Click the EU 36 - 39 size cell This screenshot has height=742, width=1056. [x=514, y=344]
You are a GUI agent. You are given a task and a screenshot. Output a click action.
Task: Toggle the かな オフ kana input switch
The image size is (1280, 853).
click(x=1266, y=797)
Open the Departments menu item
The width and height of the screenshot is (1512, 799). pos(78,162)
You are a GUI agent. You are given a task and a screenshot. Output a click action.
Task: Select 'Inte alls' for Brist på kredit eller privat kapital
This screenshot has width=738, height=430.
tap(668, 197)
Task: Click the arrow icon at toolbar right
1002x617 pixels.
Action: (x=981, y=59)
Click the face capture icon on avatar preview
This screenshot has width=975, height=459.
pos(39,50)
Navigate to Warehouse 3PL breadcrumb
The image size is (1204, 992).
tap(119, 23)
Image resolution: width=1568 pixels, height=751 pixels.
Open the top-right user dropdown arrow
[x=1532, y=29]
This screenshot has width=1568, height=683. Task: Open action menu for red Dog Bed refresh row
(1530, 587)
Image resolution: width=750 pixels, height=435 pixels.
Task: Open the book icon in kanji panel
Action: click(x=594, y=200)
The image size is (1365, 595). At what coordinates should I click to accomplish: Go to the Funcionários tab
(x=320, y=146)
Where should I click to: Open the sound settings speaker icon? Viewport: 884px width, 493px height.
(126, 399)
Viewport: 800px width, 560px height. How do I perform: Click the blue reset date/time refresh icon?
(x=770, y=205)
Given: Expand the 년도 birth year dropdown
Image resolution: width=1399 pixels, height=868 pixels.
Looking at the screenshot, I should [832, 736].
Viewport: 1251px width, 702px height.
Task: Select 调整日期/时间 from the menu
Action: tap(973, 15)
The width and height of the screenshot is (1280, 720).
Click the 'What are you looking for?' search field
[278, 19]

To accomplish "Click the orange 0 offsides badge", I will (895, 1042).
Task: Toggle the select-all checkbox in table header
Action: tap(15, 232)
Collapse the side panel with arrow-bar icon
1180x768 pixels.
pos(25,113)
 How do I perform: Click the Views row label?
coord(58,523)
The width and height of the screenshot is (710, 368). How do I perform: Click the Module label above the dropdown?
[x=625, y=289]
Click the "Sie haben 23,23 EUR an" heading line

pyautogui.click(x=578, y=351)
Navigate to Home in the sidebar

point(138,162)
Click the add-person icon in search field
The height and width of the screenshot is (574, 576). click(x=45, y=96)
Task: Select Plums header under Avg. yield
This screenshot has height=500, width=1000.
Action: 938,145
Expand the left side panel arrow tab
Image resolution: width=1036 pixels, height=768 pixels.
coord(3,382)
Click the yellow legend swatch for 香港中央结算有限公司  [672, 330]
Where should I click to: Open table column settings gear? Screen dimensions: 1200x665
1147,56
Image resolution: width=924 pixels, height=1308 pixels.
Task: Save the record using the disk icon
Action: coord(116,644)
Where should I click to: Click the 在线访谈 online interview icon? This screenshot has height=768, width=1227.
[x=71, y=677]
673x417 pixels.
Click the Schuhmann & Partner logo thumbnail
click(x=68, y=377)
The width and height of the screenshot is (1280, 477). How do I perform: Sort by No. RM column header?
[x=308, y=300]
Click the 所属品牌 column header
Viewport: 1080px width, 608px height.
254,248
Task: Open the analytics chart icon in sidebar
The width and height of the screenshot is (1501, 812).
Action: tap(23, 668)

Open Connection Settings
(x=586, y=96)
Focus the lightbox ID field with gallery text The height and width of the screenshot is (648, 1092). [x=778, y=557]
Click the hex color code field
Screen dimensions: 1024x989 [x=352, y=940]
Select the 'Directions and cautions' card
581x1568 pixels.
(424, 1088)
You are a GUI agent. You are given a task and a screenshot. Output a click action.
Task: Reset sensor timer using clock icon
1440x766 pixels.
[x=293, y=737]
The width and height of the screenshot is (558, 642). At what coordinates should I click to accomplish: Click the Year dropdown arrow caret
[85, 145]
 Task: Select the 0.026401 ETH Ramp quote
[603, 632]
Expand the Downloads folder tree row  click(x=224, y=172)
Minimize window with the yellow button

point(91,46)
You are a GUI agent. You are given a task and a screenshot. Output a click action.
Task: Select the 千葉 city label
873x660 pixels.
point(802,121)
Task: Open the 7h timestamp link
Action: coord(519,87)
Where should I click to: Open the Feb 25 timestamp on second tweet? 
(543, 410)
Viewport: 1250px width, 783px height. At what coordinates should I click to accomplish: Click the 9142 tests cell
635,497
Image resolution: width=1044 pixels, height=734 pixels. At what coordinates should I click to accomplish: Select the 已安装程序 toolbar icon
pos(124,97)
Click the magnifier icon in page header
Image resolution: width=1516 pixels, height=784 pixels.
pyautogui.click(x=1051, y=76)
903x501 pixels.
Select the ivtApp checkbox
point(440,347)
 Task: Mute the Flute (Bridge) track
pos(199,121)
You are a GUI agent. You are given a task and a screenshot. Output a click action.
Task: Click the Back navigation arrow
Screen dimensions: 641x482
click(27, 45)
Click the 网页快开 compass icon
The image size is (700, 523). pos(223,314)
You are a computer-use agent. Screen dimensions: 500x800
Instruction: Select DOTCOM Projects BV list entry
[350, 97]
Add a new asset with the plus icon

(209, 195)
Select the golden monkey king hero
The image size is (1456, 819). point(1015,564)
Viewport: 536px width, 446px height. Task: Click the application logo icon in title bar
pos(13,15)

** WORK TASK **
Return, word for word, the lines from the one containing "873x660 pixels." through the end of the data above, both ends included, and nothing else.

** RESPONSE AREA **
873x660 pixels.
point(802,121)
Task: Open the 7h timestamp link
Action: coord(519,87)
Where should I click to: Open the Feb 25 timestamp on second tweet? 
(543, 410)
Viewport: 1250px width, 783px height. At what coordinates should I click to accomplish: Click the 9142 tests cell
635,497
Image resolution: width=1044 pixels, height=734 pixels. At what coordinates should I click to accomplish: Select the 已安装程序 toolbar icon
pos(124,97)
Click the magnifier icon in page header
Image resolution: width=1516 pixels, height=784 pixels.
pyautogui.click(x=1051, y=76)
903x501 pixels.
Select the ivtApp checkbox
point(440,347)
 Task: Mute the Flute (Bridge) track
pos(199,121)
You are a GUI agent. You are given a task and a screenshot. Output a click action.
Task: Click the Back navigation arrow
Screen dimensions: 641x482
click(27, 45)
Click the 网页快开 compass icon
The image size is (700, 523). pos(223,314)
You are a computer-use agent. Screen dimensions: 500x800
Instruction: Select DOTCOM Projects BV list entry
[350, 97]
Add a new asset with the plus icon

(209, 195)
Select the golden monkey king hero
The image size is (1456, 819). point(1015,564)
Viewport: 536px width, 446px height. Task: Click the application logo icon in title bar
pos(13,15)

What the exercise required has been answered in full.